In August, the Columbia Accident Investigation Board at
NASA released Volume 1 of its report on why the space
shuttle crashed. As expected, the ship's foam insulation
was the main cause of the disaster. But the board also
fingered another unusual culprit: PowerPoint, Microsoft's
well-known ''slideware'' program.

NASA, the board argued, had become too reliant on
presenting complex information via PowerPoint, instead of
by means of traditional ink-and-paper technical reports.
When NASA engineers assessed possible wing damage during
the mission, they presented the findings in a confusing
PowerPoint slide -- so crammed with nested bullet points
and irregular short forms that it was nearly impossible to
untangle. ''It is easy to understand how a senior manager
might read this PowerPoint slide and not realize that it
addresses a life-threatening situation,'' the board sternly
noted.

PowerPoint is the world's most popular tool for presenting
information. There are 400 million copies in circulation,
and almost no corporate decision takes place without it.
But what if PowerPoint is actually making us stupider?

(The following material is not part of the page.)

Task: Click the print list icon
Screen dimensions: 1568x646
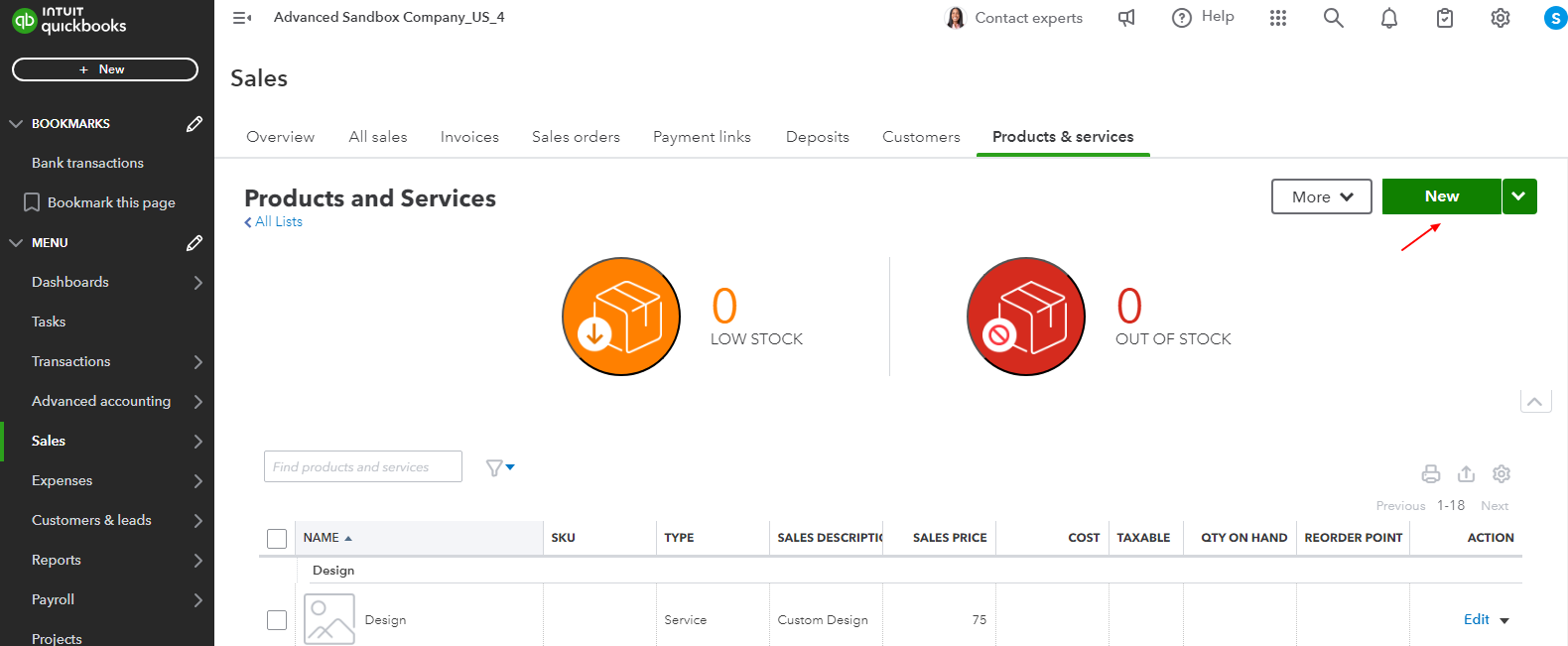Action: pyautogui.click(x=1430, y=474)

This year, Edward Tufte -- the famous theorist of
information presentation -- made precisely that argument in
a blistering screed called The Cognitive Style of
PowerPoint. In his slim 28-page pamphlet, Tufte claimed
that Microsoft's ubiquitous software forces people to
mutilate data beyond comprehension. For example, the low
resolution of a PowerPoint slide means that it usually
contains only about 40 words, or barely eight seconds of
reading. PowerPoint also encourages users to rely on
bulleted lists, a ''faux analytical'' technique, Tufte
wrote, that dodges the speaker's responsibility to tie his
information together. And perhaps worst of all is how
PowerPoint renders charts. Charts in newspapers like The
Wall Street Journal contain up to 120 elements on average,
allowing readers to compare large groupings of data. But,
as Tufte found, PowerPoint users typically produce charts
with only 12 elements. Ultimately, Tufte concluded,
PowerPoint is infused with ''an attitude of commercialism
that turns everything into a sales pitch.''

Microsoft officials, of course, beg to differ. Simon Marks,
the product manager for PowerPoint, counters that Tufte is
a fan of ''information density,'' shoving tons of data at
an audience. You could do that with PowerPoint, he says,
but it's a matter of choice. ''If people were told they
were going to have to sit through an incredibly dense
presentation,'' he adds, ''they wouldn't want it.'' And
PowerPoint still has fans in the highest corridors of
power: Colin Powell used a slideware presentation in
February when he made his case to the United Nations that
Iraq possessed weapons of mass destruction.

Of course, given that the weapons still haven't been found,
maybe Tufte is onto something. Perhaps PowerPoint is
uniquely suited to our modern age of obfuscation -- where
manipulating facts is as important as presenting them
clearly. If you have nothing to say, maybe you need just
the right tool to help you not say it.